Article | La genèse d'une icone: quand SIOUXSIE AND THE BANSHEES a révolutionné le rock


Si tous les albums traités dans cette rubrique ont eu une influence considérable sur les courants musicaux des années 80 et même au-delà, celui dont il est question aujourd'hui fait sans doute partie des plus essentiels tant il a changé à jamais la face de ce qu'on appelle le rock. On résume parfois à tort Siouxsie and the Banshees comme une excroissance des Sex Pistols qui aurait ensuite pris son envol, l'incarnation la plus littérale possible du mot "post-punk", mais en réalité beaucoup des éléments qui ont fait la grandeur révolutionnaire de ce groupe sont à chercher dans le bagage des musiciens avant même qu'ils découvrent la bande à Johnny Rotten.

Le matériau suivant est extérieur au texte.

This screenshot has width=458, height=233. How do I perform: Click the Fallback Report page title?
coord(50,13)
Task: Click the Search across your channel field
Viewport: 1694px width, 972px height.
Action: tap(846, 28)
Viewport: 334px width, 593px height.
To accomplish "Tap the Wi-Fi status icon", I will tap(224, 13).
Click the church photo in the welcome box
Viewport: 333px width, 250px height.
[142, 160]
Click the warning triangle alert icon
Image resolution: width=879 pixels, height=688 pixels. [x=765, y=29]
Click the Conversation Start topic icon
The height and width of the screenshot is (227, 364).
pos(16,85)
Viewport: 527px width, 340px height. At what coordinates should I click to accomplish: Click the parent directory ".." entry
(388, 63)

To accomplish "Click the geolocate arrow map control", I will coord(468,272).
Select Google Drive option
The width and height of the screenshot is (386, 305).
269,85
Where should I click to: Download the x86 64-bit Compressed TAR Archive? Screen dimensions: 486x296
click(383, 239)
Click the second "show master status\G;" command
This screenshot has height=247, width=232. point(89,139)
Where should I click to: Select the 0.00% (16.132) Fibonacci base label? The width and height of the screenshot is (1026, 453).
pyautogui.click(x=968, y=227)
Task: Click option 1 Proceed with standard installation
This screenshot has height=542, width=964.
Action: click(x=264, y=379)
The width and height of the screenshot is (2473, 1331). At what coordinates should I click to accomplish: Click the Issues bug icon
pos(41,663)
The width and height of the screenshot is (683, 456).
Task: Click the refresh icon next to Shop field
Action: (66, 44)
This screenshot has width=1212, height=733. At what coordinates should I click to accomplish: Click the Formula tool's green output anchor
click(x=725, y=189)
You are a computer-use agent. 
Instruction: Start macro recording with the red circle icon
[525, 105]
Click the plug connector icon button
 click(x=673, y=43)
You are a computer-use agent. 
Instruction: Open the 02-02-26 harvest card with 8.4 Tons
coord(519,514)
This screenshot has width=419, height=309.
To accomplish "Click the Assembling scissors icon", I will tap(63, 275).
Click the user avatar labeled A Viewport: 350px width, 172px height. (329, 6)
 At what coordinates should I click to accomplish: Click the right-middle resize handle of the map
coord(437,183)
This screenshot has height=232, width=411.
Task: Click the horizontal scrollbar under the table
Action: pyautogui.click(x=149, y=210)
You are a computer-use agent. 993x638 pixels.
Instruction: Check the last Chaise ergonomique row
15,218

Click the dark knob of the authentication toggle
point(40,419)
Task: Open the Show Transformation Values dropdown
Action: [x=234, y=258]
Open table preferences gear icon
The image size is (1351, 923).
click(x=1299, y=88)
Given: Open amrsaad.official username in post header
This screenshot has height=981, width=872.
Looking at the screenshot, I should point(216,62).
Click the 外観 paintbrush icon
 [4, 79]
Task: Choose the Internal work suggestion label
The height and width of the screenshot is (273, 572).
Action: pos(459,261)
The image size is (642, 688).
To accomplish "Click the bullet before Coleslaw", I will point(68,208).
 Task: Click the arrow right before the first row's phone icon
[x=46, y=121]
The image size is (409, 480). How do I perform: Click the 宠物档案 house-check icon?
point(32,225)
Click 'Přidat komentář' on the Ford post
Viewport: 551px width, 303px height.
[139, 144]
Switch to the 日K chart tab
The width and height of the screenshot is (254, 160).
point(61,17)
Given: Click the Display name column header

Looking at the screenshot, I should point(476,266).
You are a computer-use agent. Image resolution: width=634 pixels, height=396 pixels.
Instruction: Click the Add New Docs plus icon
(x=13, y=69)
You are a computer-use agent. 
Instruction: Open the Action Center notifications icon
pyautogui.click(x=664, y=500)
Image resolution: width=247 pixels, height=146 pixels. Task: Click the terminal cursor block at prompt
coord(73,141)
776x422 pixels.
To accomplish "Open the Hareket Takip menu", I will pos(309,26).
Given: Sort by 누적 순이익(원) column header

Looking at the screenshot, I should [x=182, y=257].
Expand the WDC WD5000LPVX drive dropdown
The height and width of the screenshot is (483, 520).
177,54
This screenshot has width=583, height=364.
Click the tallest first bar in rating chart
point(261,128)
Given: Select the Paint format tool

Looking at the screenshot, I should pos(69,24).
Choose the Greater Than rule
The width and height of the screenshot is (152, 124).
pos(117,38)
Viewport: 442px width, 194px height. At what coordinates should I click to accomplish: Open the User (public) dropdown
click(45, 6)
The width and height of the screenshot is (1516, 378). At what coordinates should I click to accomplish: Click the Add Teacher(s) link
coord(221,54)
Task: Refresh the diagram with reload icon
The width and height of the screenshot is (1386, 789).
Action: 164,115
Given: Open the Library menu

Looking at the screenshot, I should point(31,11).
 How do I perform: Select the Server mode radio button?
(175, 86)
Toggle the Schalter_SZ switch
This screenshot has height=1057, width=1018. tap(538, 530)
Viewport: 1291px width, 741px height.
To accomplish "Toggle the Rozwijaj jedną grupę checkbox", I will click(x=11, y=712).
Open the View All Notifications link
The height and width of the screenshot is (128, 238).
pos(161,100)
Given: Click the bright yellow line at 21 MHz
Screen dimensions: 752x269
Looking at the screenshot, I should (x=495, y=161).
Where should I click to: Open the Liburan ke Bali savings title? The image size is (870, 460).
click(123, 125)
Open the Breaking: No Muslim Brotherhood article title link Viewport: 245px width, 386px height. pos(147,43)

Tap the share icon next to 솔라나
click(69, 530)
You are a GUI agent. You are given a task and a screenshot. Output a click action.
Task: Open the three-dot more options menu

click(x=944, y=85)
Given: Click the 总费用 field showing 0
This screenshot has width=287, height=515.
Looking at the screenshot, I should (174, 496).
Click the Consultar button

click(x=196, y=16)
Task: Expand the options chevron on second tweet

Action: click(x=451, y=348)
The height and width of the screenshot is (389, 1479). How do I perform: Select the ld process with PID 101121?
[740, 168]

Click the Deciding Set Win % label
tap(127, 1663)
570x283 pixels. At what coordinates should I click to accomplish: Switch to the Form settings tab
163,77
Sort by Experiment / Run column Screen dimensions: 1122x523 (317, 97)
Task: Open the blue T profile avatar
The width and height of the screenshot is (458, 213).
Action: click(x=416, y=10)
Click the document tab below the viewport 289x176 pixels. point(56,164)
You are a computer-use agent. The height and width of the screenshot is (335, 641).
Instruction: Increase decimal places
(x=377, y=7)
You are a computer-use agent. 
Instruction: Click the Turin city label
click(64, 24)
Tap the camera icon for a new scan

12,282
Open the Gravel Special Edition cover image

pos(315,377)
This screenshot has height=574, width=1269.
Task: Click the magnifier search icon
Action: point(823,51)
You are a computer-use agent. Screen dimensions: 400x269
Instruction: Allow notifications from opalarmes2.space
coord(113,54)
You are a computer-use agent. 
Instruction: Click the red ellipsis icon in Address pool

Tout commence un soir de septembre 1975, durant un concert des patriarches de tout ce qui a de près ou de loin porté le nom de post-punk ou new wave, les incontournables Roxy Music ! C'est à cette occasion que deux fans de la troupe menée par Bryan Ferry se rencontrent, Susan Ballion et Steven Bailey de leurs vrais noms, mais plus connus pour leurs pseudonymes ultérieurs, respectivement Siouxsie Sioux et Steve Severin. La première est également grande amatrice de David Bowie, des Sparks ou encore des Stooges, tandis que le second, bien qu'également consommateur de glam rock pré-punk anglais, puise son inspiration chez des groupes plus expérimentaux, tels que Can ou Captain Beefheart. Notons que les deux nouveaux amis ne sont pas des novices, malgré leur jeune âge et explorent ces artistes pré-punk et/ou expérimentaux depuis 71-72, soit bien avant l'émergence de la vague punk anglaise. Ce point est essentiel car il illustre le fait évoqué précédemment, à savoir que la vague "post-punk" n'est pas seulement une excroissance du punk 77, mais aussi et surtout le mélange de l'urgence punk à un héritage 70s plus ancien et bien ancré chez beaucoup d'artistes.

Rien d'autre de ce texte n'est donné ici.